Rabbi Yehuda HaNasi — the editor of the Mishnah — conducted long conversations with the Roman emperor Antoninus. Their friendship is one of the warmest cross-cultural exchanges in rabbinic literature. Antoninus was not a convert, but he took Jewish thought seriously, and the rabbi took Antoninus's Stoic instincts seriously too.

Gaster's Exempla (1924), No. 270, preserves one exchange with particular weight. The question was: when does the yetzer hara — the evil inclination — enter a person? And when does the neshamah, the soul itself, arrive?

Rabbi Yehuda, in an exchange recorded more fully in Sanhedrin 91b, reports what he learned from Antoninus. "The evil inclination," the emperor argued, "enters a person at the moment of birth, not before. A fetus in the womb has no capacity yet to will harm. The inclination is born with the child."

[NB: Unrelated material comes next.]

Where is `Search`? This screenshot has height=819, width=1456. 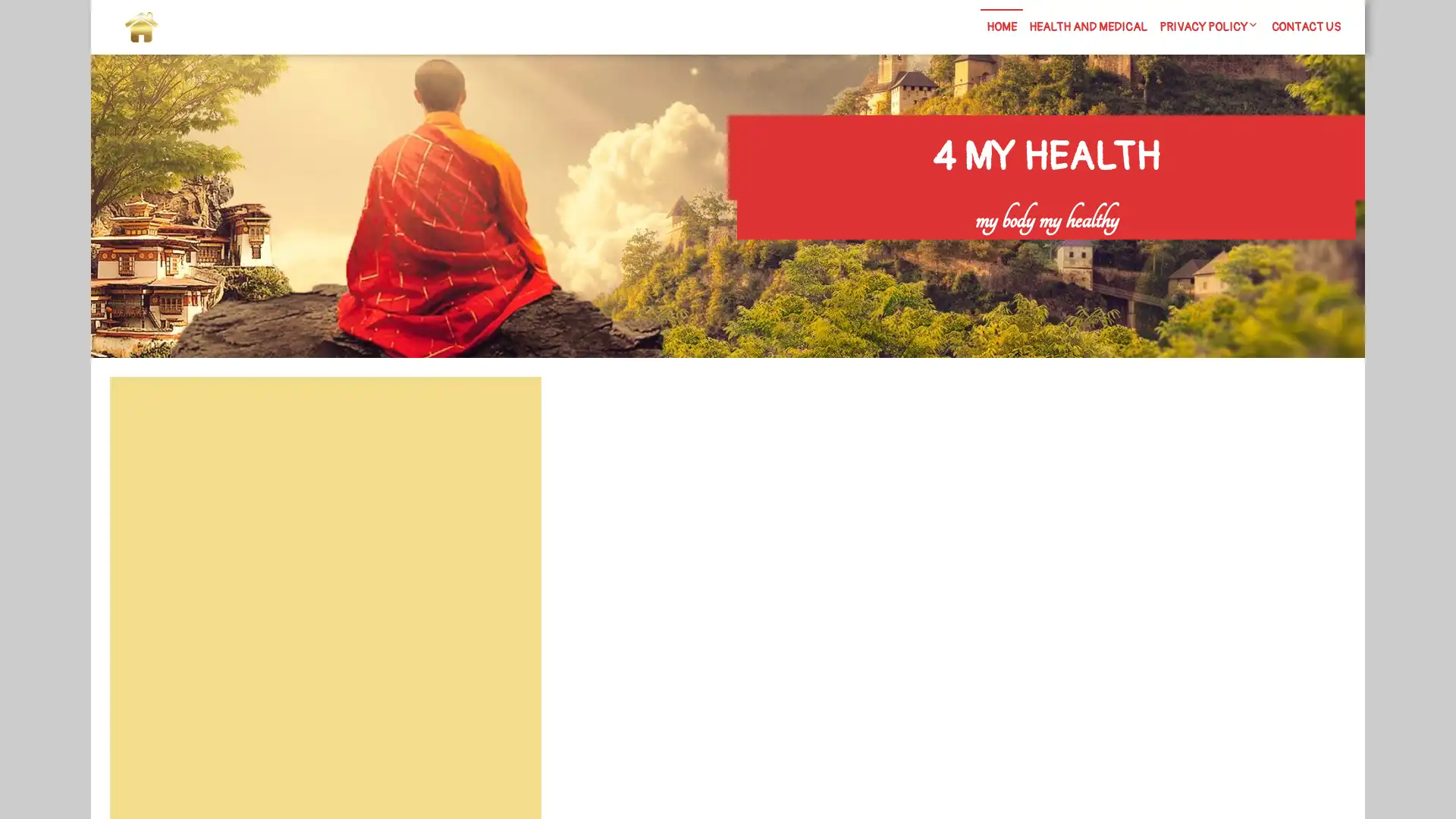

And the soul? Antoninus answered: "from the moment of conception." The neshamah is there from the very first union. The body is alive with spirit long before it is alive with temptation.

Rabbi Yehuda took the argument as sound and attributed both insights to the emperor. It is a remarkable act of intellectual generosity — the greatest Jewish legal authority of his age conceding that a Roman had clarified a question about the inner architecture of human life. The soul, it turns out, arrives early. The struggle with it does not begin until the first breath.